FedRandom: Sampling Consistent and Accurate Contribution Values in Federated Learning
Arno Geimer, Beltran Fiz Pontiveros, Radu State
TL;DR
This paper tackles the problem of unstable Shapley-based contribution estimates in federated learning, which can undermine participation and trust. It proposes FedRandom, a sampling-based mitigation that randomizes aggregation strategy selection to generate a large number of contribution samples ($s^r$ with $s=|S|$ and rounds $r$), treating contributions as noisy estimates of a true underlying value. Empirical results on CIFAR-10/100, MNIST, and Fashion-MNIST with Dirichlet non-IID splits show that FedRandom substantially reduces variance and bias, improving alignment with a ground-truth size-based baseline in a majority of scenarios (e.g., reduction of $L_2$ and $L_\infty$ distances and a 92% win rate over MSM). While convergence is not dramatically improved, the method increases trust and fairness in cross-silo federations by providing more stable and reliable contribution evaluations, with linear overhead that is justified in incentive-aware deployments and future large-scale FL tasks such as LLM fine-tuning.
Abstract
Federated Learning is a privacy-preserving decentralized approach for Machine Learning tasks. In industry deployments characterized by a limited number of entities possessing abundant data, the significance of a participant's role in shaping the global model becomes pivotal given that participation in a federation incurs costs, and participants may expect compensation for their involvement.
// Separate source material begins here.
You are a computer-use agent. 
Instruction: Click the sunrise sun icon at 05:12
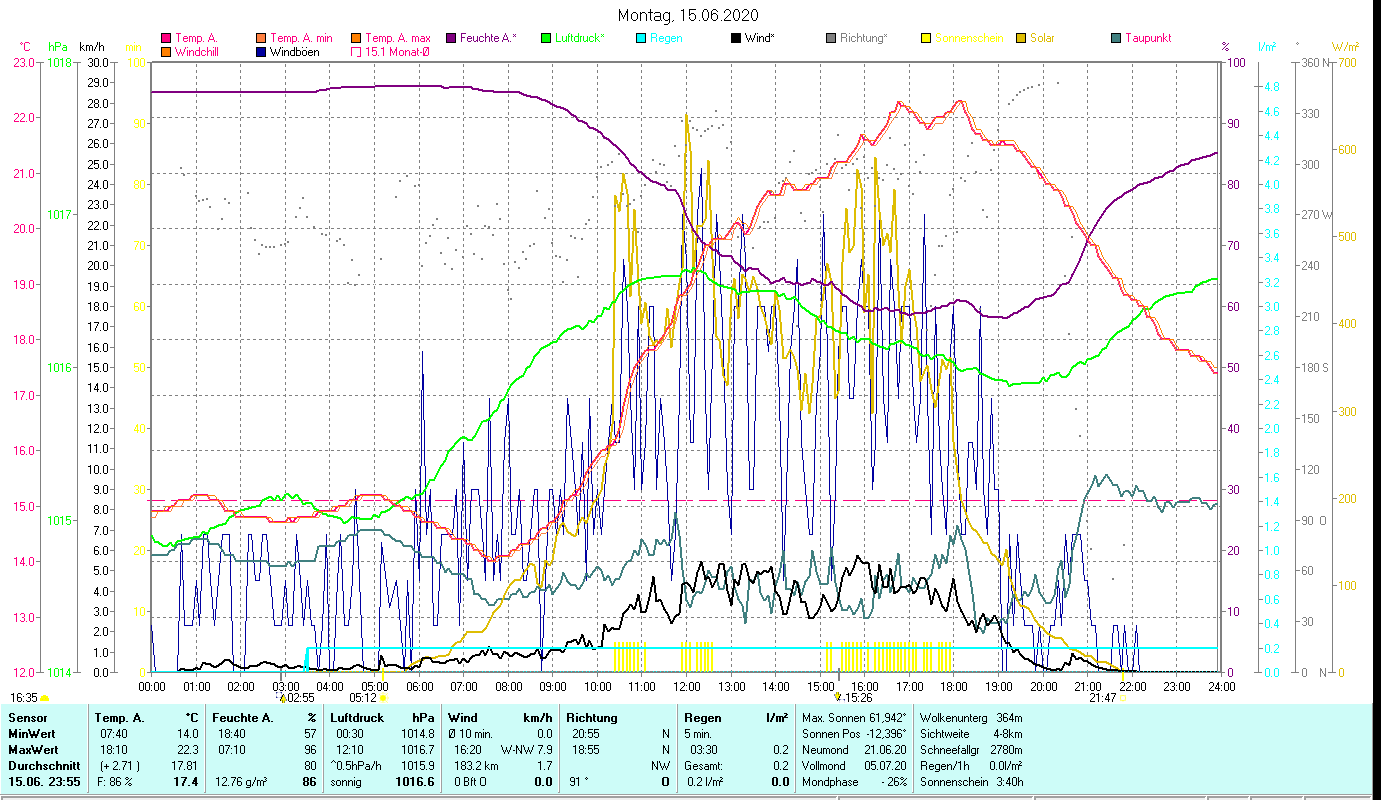point(383,698)
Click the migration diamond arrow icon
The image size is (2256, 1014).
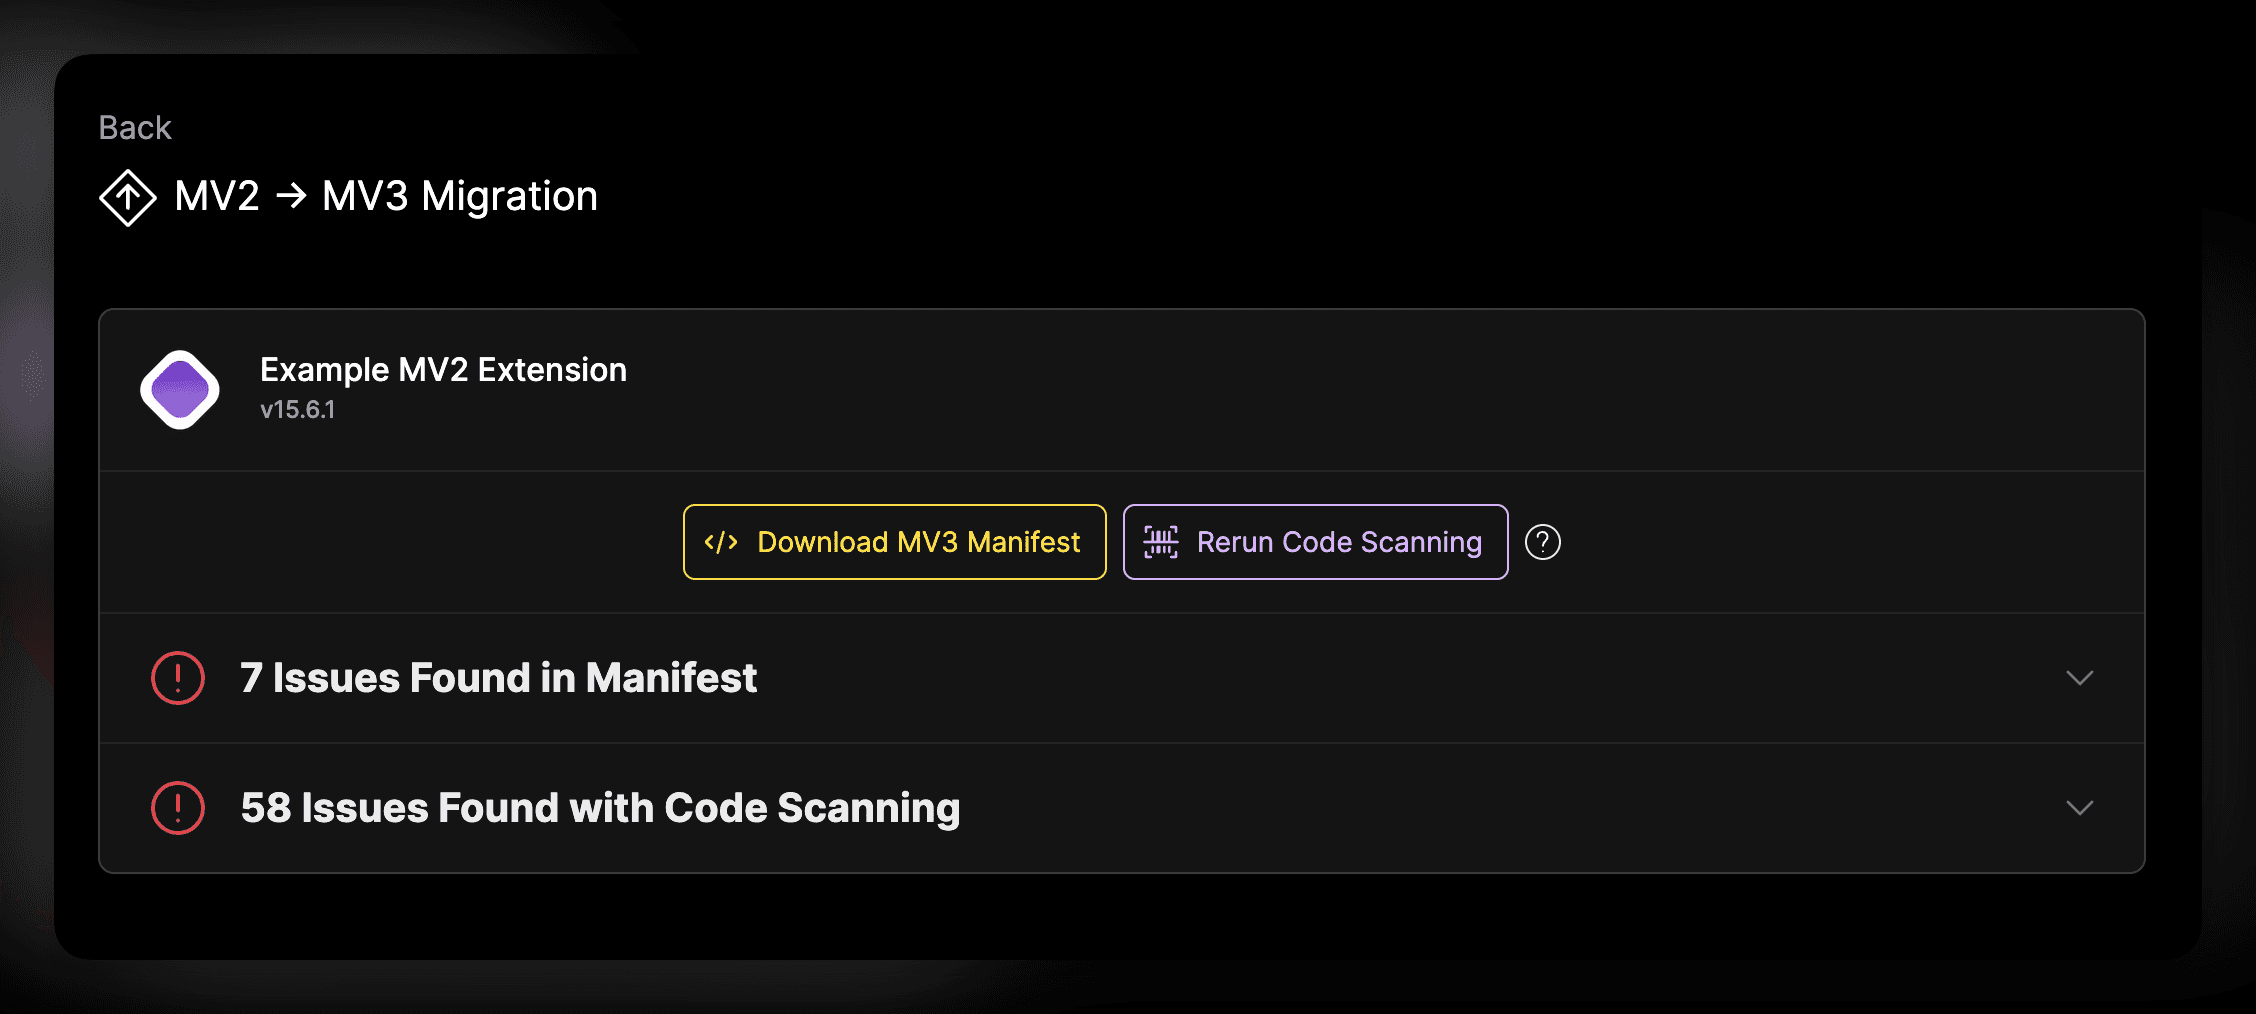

Additionally, the contributions of participants serve as a crucial means to identify and address potential malicious actors and free-riders. However, fairly assessing individual contributions remains a significant hurdle. Recent works have demonstrated a considerable inherent instability in contribution estimations across aggregation strategies. While employing a different strategy may offer convergence benefits, this instability can have potentially harming effects on the willingness of participants in engaging in the federation. In this work, we introduce FedRandom, a novel mitigation technique to the contribution instability problem. Tackling the instability as a statistical estimation problem, FedRandom allows us to generate more samples than when using regular FL strategies. We show that these additional samples provide a more consistent and reliable evaluation of participant contributions. We demonstrate our approach using different data distributions across CIFAR-10, MNIST, CIFAR-100 and FMNIST and show that FedRandom reduces the overall distance to the ground truth by more than a third in half of all evaluated scenarios, and improves stability in more than 90% of cases.